History¶

3.0.0 (2020-07-15)¶

pandas==1.* is now required.
For google_pandas_load.loader_quick_setup.LoaderQuickSetup, the parameter dataset_id is replaced by the parameter dataset_name. The reason for this choice is explained in the Notes section below.

For google_pandas_load.loader.Loader.load(), when the parameter destination is set to ‘bq’ and the parameter source is set to ‘gs’ or ‘local’, the bq_schema parameter is not required anymore. If it is not passed, it falls back to an inferred value from the CSV with google.cloud.bigquery.job.LoadJobConfig.autodetect.

The method google.cloud.bigquery.job.QueryJob.result() is used again to wait for a google job to be completed. The timeout bug described in the previous “bugfixes” seems to be due to a Docker configuration problem.
The end of a step “query_to_bq” produced the log: “Ended source to bq”. It has been corrected to “Ended query to bq”.

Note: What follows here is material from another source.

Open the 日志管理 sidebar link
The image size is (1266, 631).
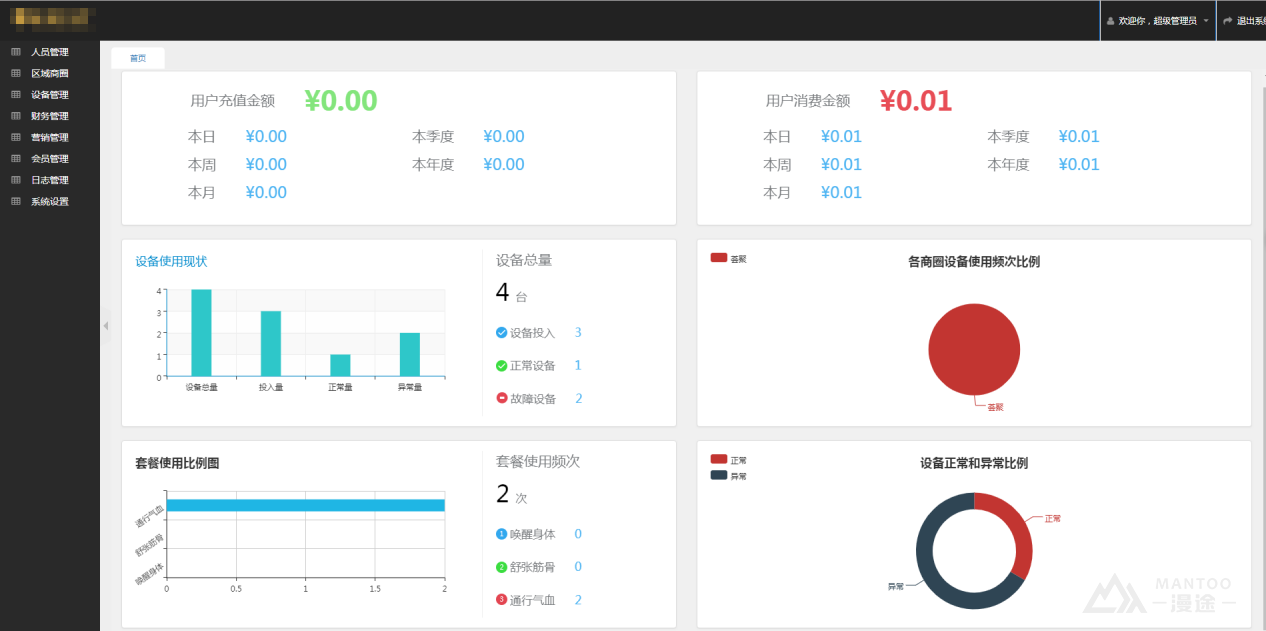(x=50, y=180)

The parameters delete_in_bq, delete_in_gs and delete_in_local of of google_pandas_load.loader.Loader.load() do not exist anymore. There were used to choose if data had to be deleted once loaded to the next location. The new behavior is now the following:
- The data is kept in the source.
- The data is deleted in transitional locations after being transferred.
This behavior is safer, simpler to understand and fits to the common use.
The destination parameter of google_pandas_load.loader.Loader.load() can no longer be set to ‘query’ since it appeared to be useless. It is now restricted to ‘bq’, ‘gs’, ‘local’ or ‘dataframe’.
The gs_dir_path_in_bucket parameter of google_pandas_load.loader.Loader has been renamed gs_dir_path.
google_pandas_load.loader.Loader has now the following getter functions: bq_client, dataset_ref, bucket, gs_dir_path and local_dir_path. They return the homonym arguments of the class.
google_pandas_load.loader_quick_setup.LoaderQuickSetup has three new getter functions: project_id, dataset_id and bucket_name. They return the homonym arguments of the class.

The method google.cloud.bigquery.job.QueryJob.result() was used to wait for a google job to be completed. It appeared it could lead to a timeout if the google job was too long to run and is threfore no longer used. Instead, the google job is reloaded every second until it is completed.